Goal of the exercise: Return the line that contains "Viewport: 495px width, 280px" plus every line after it to the end of the entries below, exactly as given, and stop there.

Stored items:
[Start of section]

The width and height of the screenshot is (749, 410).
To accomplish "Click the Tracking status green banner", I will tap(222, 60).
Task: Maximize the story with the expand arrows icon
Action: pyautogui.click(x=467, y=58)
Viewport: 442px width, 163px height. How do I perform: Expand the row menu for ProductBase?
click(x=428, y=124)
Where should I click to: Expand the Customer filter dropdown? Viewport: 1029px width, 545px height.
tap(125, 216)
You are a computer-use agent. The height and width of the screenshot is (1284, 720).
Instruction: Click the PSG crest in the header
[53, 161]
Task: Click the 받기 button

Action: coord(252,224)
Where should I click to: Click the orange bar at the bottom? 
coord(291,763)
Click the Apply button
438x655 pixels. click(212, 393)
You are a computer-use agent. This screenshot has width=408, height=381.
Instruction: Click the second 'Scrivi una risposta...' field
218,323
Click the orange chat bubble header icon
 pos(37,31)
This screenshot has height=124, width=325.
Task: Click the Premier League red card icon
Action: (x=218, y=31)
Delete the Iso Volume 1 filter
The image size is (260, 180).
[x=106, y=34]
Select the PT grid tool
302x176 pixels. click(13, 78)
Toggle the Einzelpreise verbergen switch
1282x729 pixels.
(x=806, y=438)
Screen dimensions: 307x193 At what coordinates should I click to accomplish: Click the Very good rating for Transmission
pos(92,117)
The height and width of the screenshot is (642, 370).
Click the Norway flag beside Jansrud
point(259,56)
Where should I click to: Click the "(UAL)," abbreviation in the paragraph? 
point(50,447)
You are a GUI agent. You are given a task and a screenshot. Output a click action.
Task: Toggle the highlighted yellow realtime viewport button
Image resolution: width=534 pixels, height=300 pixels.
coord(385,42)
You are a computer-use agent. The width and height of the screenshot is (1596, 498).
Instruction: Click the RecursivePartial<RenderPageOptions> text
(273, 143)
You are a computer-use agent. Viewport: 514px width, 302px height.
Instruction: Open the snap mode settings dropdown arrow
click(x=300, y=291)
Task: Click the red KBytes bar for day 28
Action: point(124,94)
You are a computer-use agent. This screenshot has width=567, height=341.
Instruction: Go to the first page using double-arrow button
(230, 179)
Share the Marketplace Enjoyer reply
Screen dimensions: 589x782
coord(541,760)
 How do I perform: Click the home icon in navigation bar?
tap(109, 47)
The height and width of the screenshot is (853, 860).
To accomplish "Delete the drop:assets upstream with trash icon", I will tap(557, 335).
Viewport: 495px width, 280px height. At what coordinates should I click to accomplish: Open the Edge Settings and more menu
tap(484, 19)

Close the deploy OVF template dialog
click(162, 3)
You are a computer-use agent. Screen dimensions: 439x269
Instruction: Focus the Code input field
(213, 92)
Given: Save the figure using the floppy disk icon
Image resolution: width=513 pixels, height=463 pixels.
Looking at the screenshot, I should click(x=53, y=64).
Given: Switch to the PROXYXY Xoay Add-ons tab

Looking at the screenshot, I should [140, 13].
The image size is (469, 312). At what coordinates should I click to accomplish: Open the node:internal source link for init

[End of section]

Response to this task:
Viewport: 495px width, 280px height. At what coordinates should I click to accomplish: Open the Edge Settings and more menu
tap(484, 19)

Close the deploy OVF template dialog
click(162, 3)
You are a computer-use agent. Screen dimensions: 439x269
Instruction: Focus the Code input field
(213, 92)
Given: Save the figure using the floppy disk icon
Image resolution: width=513 pixels, height=463 pixels.
Looking at the screenshot, I should click(x=53, y=64).
Given: Switch to the PROXYXY Xoay Add-ons tab

Looking at the screenshot, I should [140, 13].
The image size is (469, 312). At what coordinates should I click to accomplish: Open the node:internal source link for init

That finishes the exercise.